• AVAILABLE DATA:
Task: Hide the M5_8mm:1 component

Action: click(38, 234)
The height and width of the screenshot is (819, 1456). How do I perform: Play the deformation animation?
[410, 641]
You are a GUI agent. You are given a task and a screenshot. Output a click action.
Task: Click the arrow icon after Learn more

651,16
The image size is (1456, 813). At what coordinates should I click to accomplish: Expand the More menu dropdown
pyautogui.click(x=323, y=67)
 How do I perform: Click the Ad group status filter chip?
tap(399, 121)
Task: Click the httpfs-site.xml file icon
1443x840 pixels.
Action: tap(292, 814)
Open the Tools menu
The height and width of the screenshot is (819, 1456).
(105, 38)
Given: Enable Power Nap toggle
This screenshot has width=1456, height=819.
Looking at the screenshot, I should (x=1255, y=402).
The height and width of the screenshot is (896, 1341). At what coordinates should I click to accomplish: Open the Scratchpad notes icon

• WHAT IS REQUIRED: Word for word, restate all of the records.

• SOLUTION FOR THIS PROBLEM:
Task: Hide the M5_8mm:1 component

Action: click(38, 234)
The height and width of the screenshot is (819, 1456). How do I perform: Play the deformation animation?
[410, 641]
You are a GUI agent. You are given a task and a screenshot. Output a click action.
Task: Click the arrow icon after Learn more

651,16
The image size is (1456, 813). At what coordinates should I click to accomplish: Expand the More menu dropdown
pyautogui.click(x=323, y=67)
 How do I perform: Click the Ad group status filter chip?
tap(399, 121)
Task: Click the httpfs-site.xml file icon
1443x840 pixels.
Action: tap(292, 814)
Open the Tools menu
The height and width of the screenshot is (819, 1456).
(105, 38)
Given: Enable Power Nap toggle
This screenshot has width=1456, height=819.
Looking at the screenshot, I should (x=1255, y=402).
The height and width of the screenshot is (896, 1341). At what coordinates should I click to accomplish: Open the Scratchpad notes icon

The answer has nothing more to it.